Jesus - What does the Quran say about Jesus?
religions - List the religions mentioned in the Quran.
If you stick with questions like these, what is the difference with an index or 
concordance? Or is your intention to generate a coherent answer from the 
relevant verses? If so, I would say that paraphrasing the word of God is not a 
good idea (this objection is similar to my objection to the pronoun 
"resolution"). Also be aware that much of the Quran is context dependent and so 
one cannot lift one verse up and present it out of its context; important 
nuances might very well be lost (not to mention the extensive literature on 
asbab al-nuzul, tafsir, sirah, ahadith etc. to contextualize the Quran even 
more).

Yes, we live in a time where it seems that everything has to be summarized in 
one catchy quote (i.e. if it doesn't fit in a Twitter tweet, it's not important 
to read) but I honestly don't think an approach like that to the Quran is a 
correct one.

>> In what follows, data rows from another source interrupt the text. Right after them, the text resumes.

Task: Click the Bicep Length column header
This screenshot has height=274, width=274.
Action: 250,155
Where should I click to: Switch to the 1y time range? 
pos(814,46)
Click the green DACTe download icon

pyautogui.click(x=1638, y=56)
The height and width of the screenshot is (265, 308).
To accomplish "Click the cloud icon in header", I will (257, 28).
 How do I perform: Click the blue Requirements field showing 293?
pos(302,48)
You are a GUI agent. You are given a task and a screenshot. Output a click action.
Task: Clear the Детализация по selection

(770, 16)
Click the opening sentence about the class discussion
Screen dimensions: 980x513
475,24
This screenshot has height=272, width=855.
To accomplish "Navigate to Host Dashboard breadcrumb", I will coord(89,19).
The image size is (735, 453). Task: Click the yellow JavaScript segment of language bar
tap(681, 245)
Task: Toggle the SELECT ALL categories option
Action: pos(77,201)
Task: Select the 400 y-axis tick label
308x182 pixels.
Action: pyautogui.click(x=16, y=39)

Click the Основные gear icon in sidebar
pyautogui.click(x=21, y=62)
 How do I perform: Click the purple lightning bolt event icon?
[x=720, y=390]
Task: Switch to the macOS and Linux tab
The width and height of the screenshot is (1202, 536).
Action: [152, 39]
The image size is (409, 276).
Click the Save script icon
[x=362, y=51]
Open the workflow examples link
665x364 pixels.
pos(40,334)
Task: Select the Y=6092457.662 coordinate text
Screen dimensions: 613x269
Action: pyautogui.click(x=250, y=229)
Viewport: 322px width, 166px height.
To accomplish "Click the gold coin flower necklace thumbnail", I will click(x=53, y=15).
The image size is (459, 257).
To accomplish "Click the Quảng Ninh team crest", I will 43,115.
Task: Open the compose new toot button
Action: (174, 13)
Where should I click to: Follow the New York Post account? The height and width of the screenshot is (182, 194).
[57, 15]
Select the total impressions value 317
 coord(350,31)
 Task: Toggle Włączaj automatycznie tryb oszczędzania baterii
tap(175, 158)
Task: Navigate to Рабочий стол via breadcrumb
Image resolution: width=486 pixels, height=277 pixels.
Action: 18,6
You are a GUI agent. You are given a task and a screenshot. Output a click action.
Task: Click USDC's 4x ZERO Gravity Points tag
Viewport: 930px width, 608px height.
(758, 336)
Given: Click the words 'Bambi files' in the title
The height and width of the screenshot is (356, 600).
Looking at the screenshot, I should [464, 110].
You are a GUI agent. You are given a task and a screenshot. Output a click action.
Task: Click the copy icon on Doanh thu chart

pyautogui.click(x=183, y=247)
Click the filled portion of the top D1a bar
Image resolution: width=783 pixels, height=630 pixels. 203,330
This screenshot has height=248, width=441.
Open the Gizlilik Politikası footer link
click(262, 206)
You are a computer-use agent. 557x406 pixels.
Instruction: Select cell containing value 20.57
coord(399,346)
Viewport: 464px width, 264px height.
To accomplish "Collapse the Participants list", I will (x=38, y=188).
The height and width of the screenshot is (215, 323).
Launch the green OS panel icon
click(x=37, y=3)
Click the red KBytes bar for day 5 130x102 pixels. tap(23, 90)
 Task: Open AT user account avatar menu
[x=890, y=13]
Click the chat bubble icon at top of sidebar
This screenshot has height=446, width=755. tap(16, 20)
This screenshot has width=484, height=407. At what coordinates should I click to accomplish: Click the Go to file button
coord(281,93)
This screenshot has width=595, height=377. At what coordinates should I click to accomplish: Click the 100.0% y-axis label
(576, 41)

The very character of the Quran - and I mean for example its lack 
of one big narrative and its apparent contradiction throughout the text - 
forces the reader to spend time on it, to read bigger parts of it than just 
some verses here and there. To decompose the Quran to its verse-structure (or 
do you want to cut into even smaller pieces for this?) and put it back together 
in an order you deem best is a guarantee for losing its aesthetics and thereby 
its unique character. 

So to conclude, is what you want pretty much the same as an index/concordance? 
Then go with that. If you think the QA-system would be different from that, 
please take note of the pitfalls I've indicated here. 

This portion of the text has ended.